[Target pointing data]
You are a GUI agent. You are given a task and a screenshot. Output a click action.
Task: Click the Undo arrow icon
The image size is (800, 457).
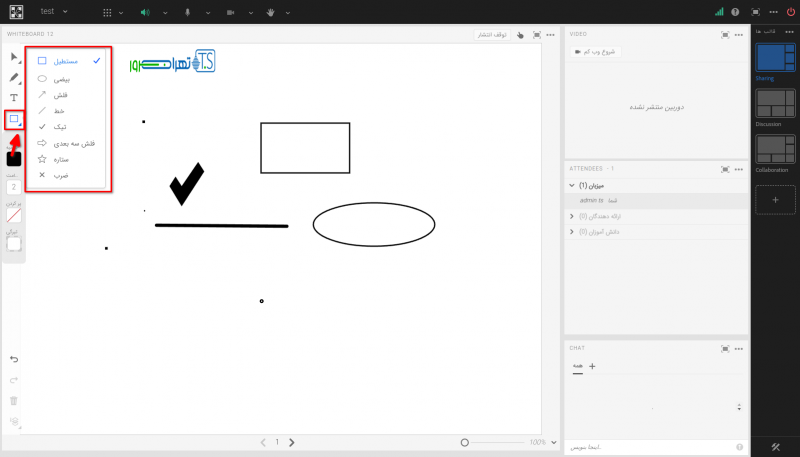pos(14,359)
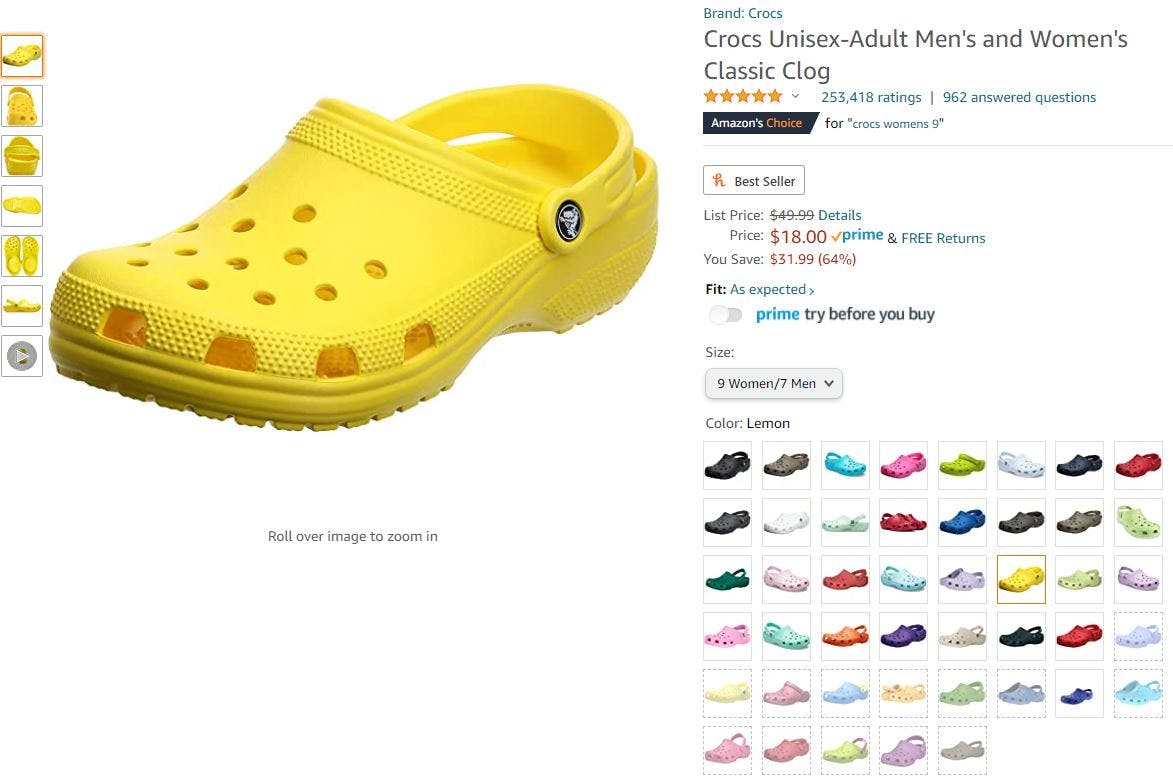The height and width of the screenshot is (778, 1173).
Task: Click the '253,418 ratings' link
Action: pos(870,97)
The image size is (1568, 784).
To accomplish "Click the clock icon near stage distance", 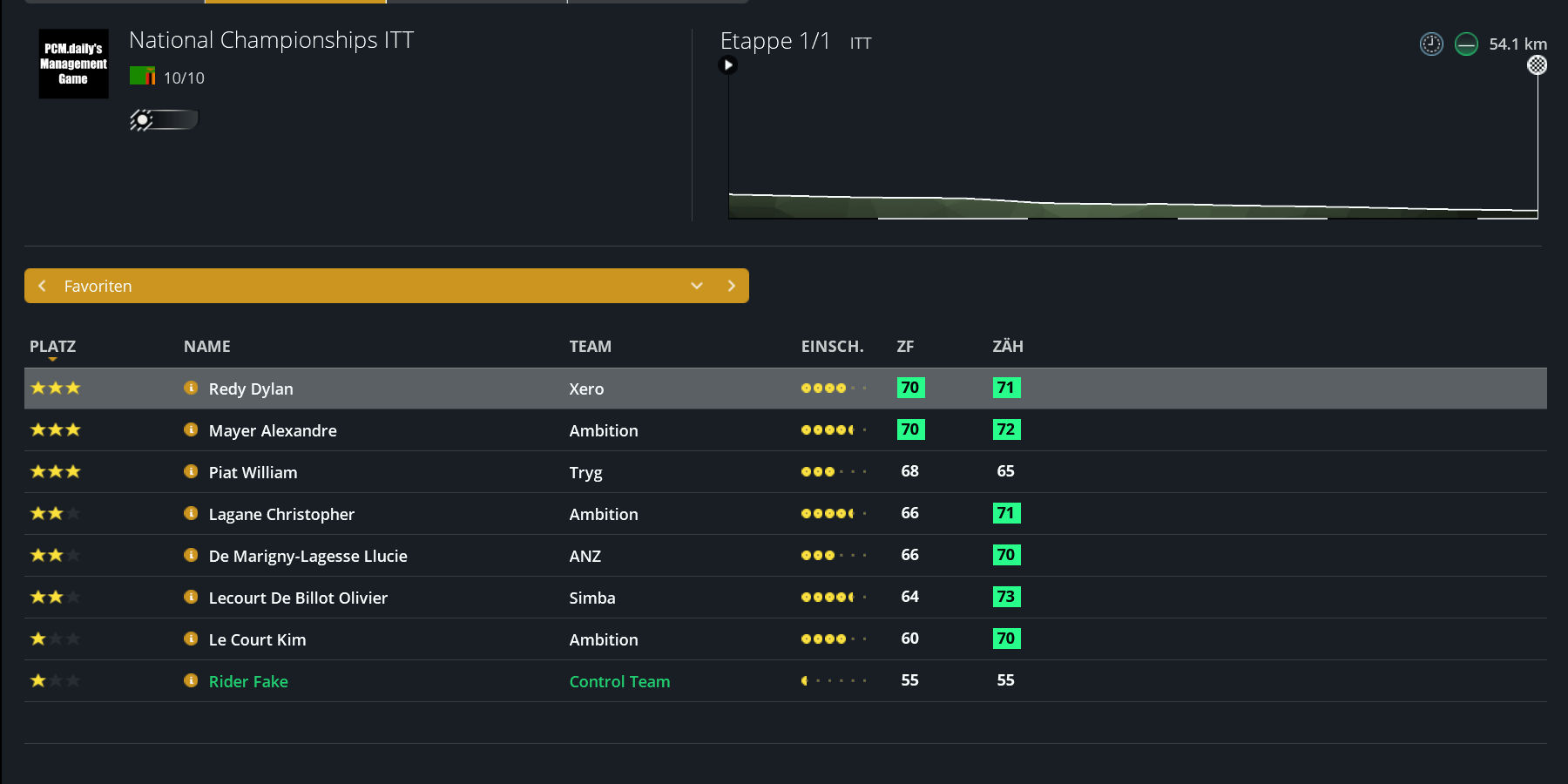I will tap(1431, 44).
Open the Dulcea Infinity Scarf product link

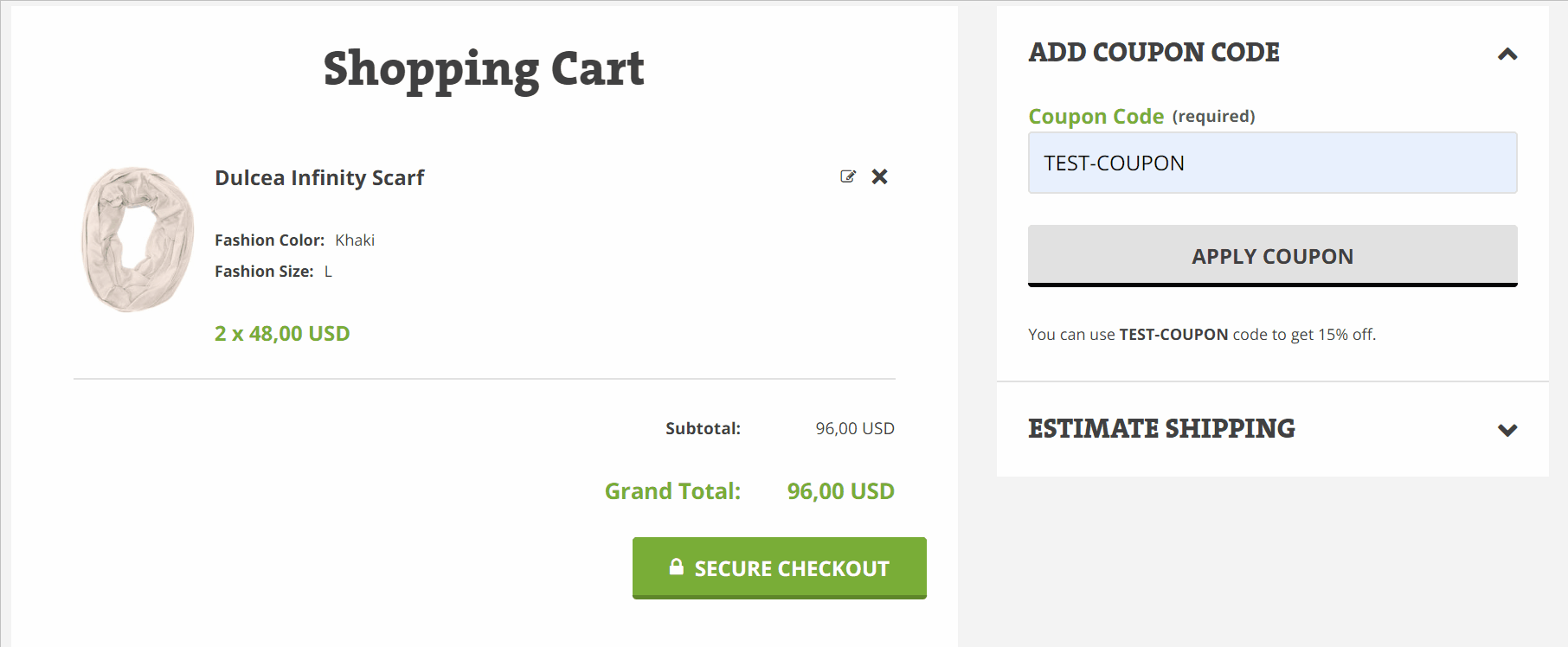click(319, 177)
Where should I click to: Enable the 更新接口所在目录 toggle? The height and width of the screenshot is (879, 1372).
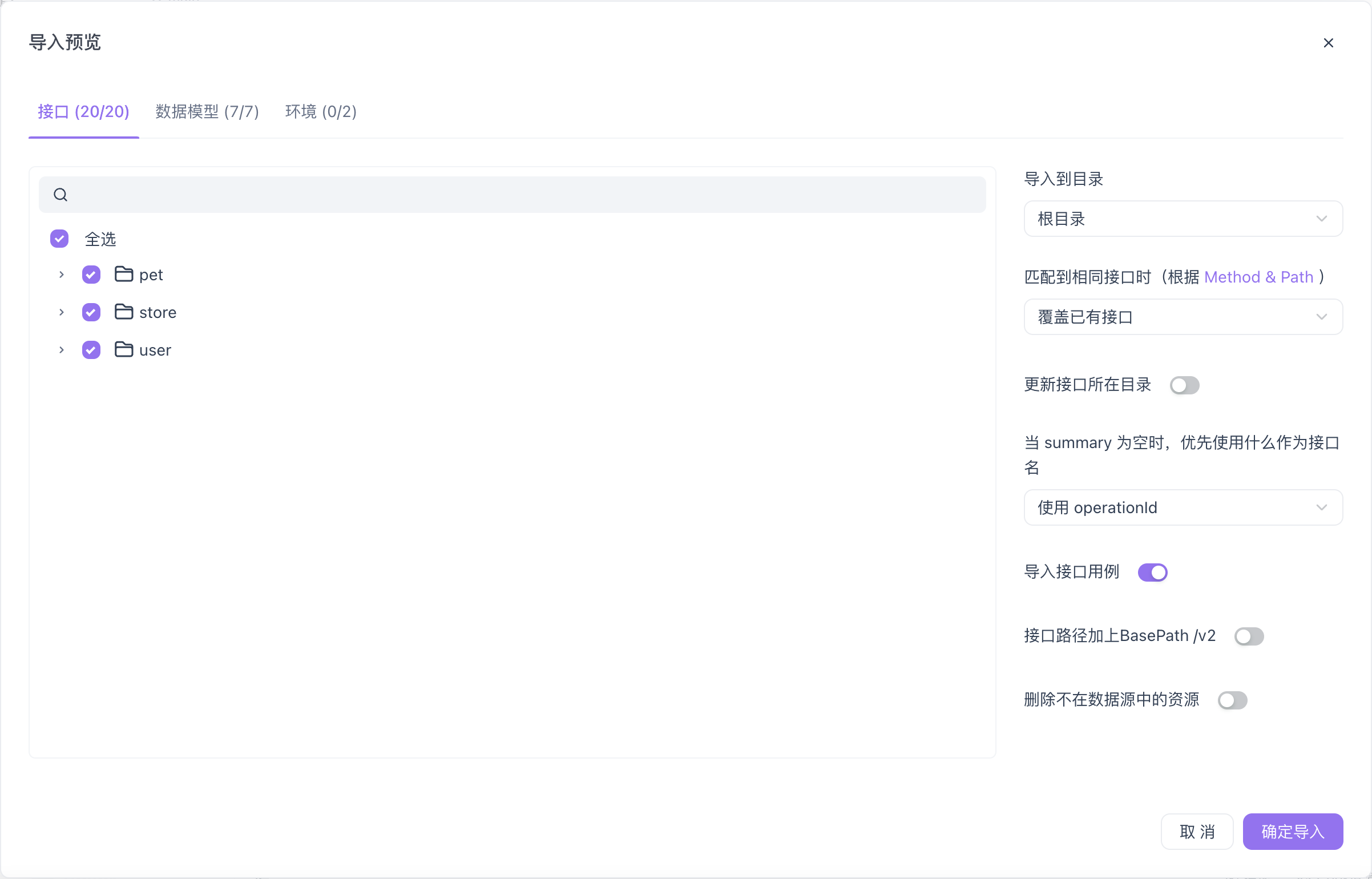[x=1185, y=385]
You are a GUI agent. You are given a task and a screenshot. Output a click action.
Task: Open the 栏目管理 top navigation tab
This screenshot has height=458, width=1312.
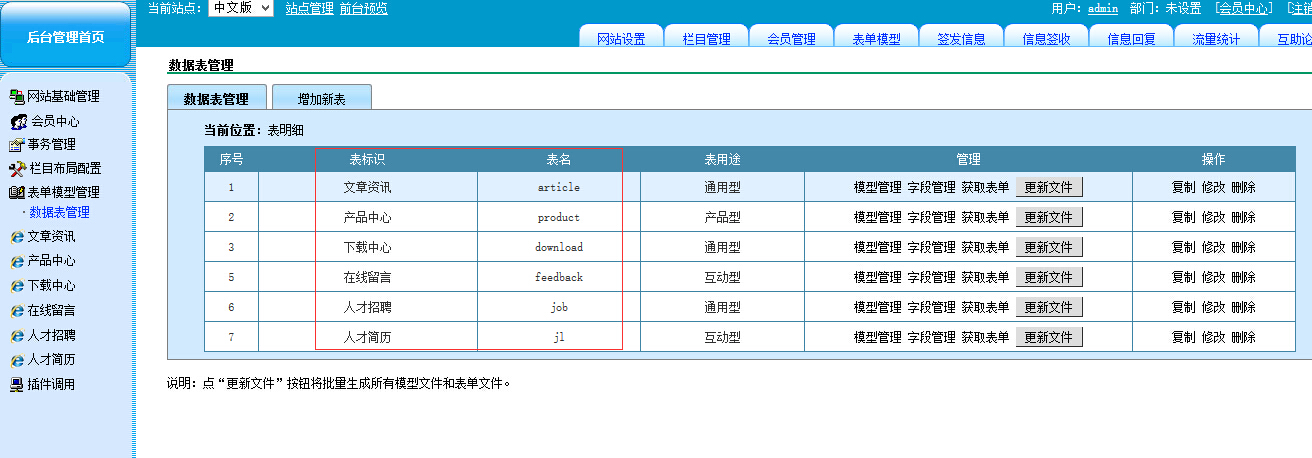point(706,39)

- **GIVEN REQUEST**: Copy out the lines above, starting with the one that contains "Open the Dulcea Infinity Scarf product link" and continuing through the last line, inclusive. Omit the pictures.

- **ANSWER IN FULL**:
Open the Dulcea Infinity Scarf product link

click(319, 177)
Where should I click to: Enable the 更新接口所在目录 toggle? The height and width of the screenshot is (879, 1372).
[x=1185, y=385]
You are a GUI agent. You are given a task and a screenshot. Output a click action.
Task: Open the 栏目管理 top navigation tab
This screenshot has height=458, width=1312.
point(706,39)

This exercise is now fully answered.